## EXERCISE BRIEF
Leave out all images and set down the records exactly as given.

## DATA EXTRACTS

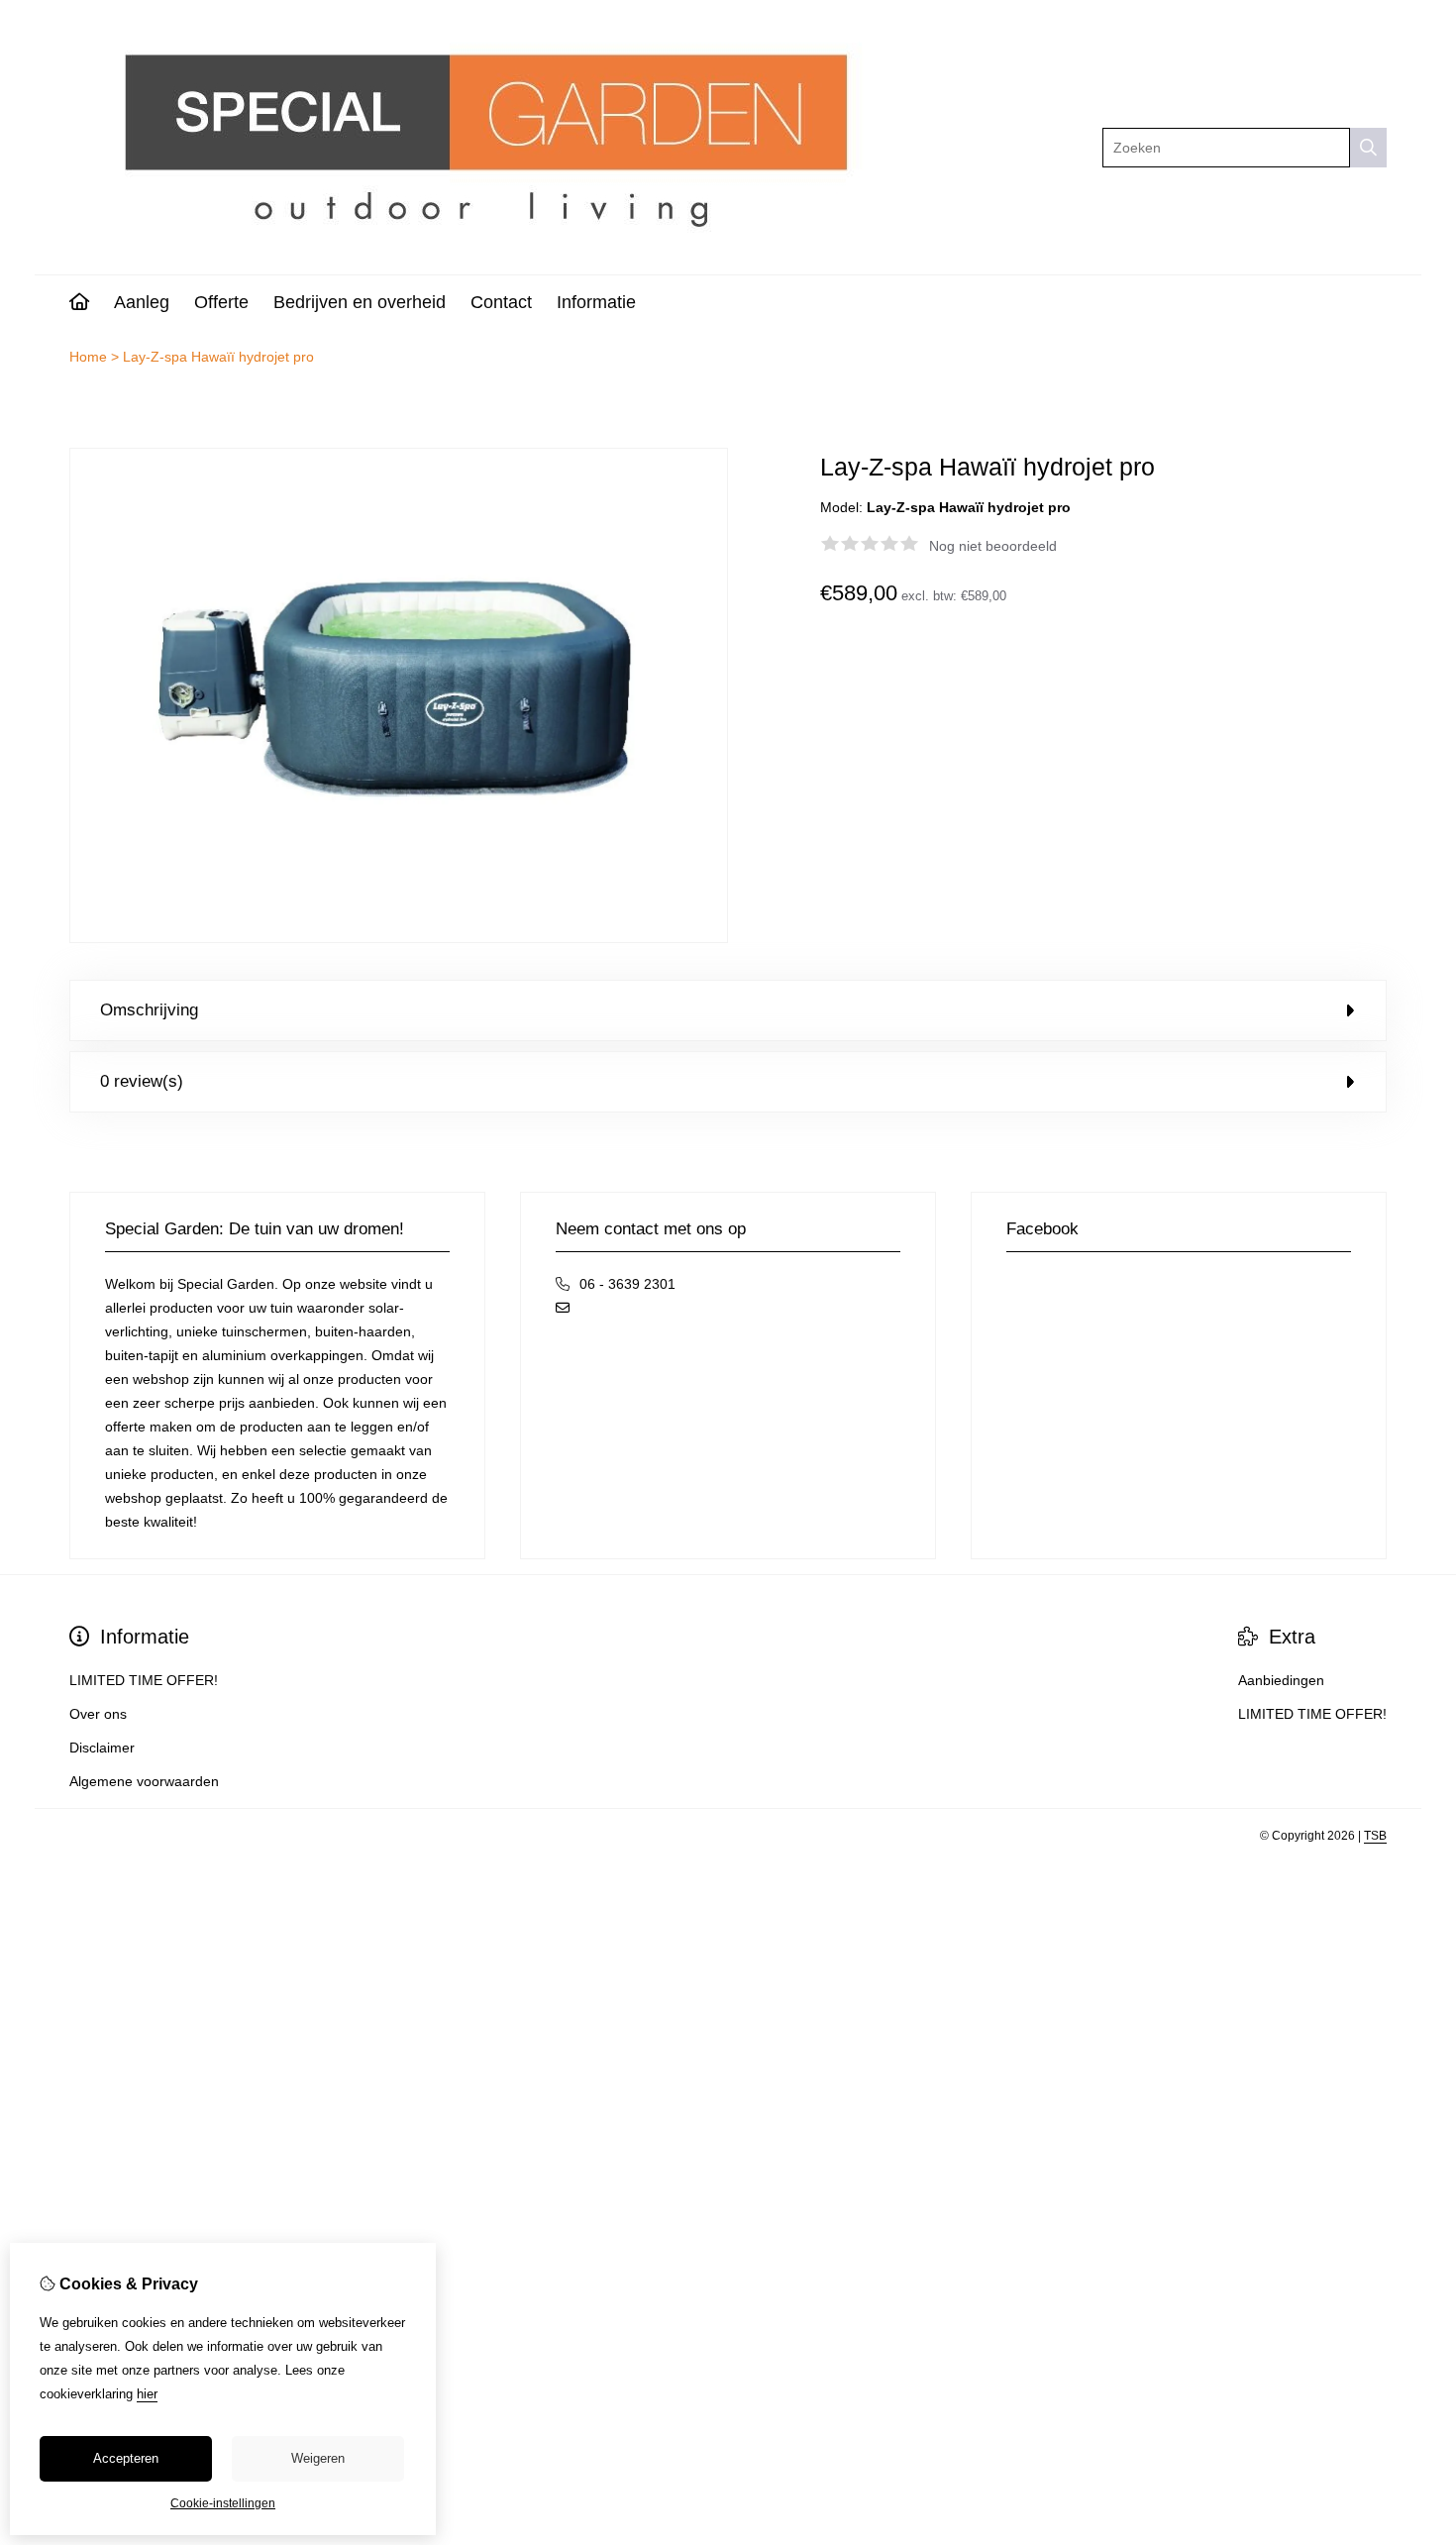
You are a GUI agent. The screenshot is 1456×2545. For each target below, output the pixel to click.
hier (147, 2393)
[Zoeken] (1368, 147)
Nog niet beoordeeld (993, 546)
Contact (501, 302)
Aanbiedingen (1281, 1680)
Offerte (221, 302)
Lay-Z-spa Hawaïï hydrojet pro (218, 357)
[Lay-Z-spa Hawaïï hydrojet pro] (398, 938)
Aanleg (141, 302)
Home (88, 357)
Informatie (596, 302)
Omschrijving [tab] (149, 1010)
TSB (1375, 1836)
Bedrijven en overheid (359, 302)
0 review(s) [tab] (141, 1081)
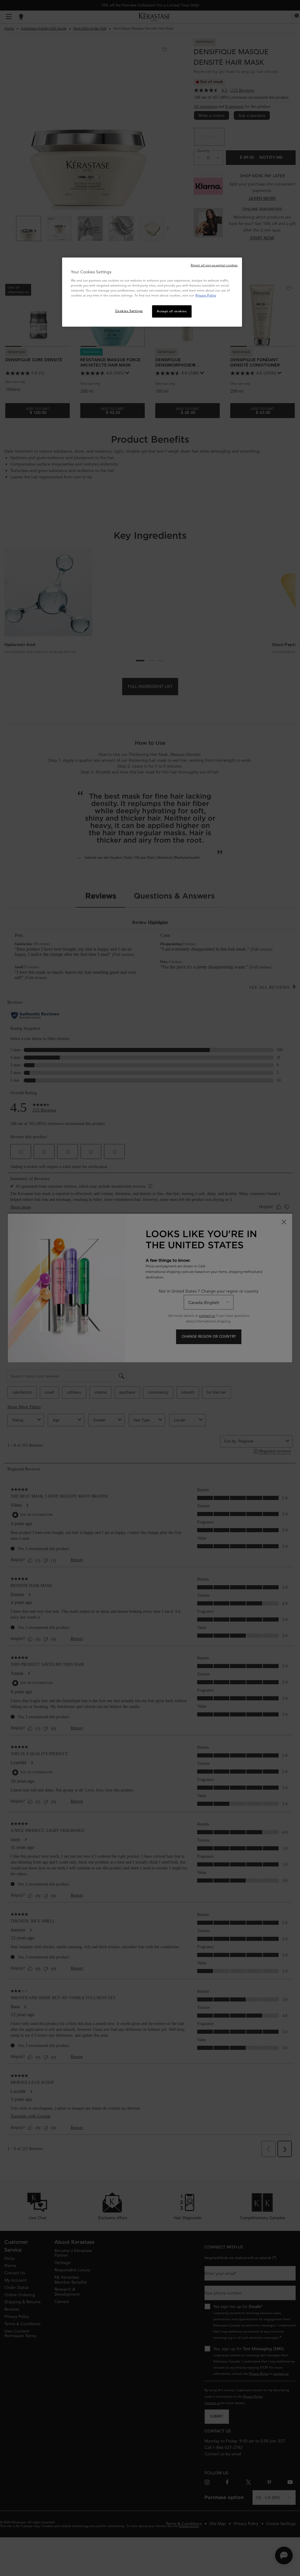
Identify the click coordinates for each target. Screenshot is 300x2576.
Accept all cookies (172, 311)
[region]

## EXERCISE RESULT
You are a GUI agent. The screenshot is 1456×2545. For each target below, output the pixel to click.
hier (147, 2393)
[Zoeken] (1368, 147)
Nog niet beoordeeld (993, 546)
Contact (501, 302)
Aanbiedingen (1281, 1680)
Offerte (221, 302)
Lay-Z-spa Hawaïï hydrojet pro (218, 357)
[Lay-Z-spa Hawaïï hydrojet pro] (398, 938)
Aanleg (141, 302)
Home (88, 357)
Informatie (596, 302)
Omschrijving [tab] (149, 1010)
TSB (1375, 1836)
Bedrijven en overheid (359, 302)
0 review(s) [tab] (141, 1081)
Identify the click coordinates for each target. Screenshot is 300x2576.
Accept all cookies (172, 311)
[region]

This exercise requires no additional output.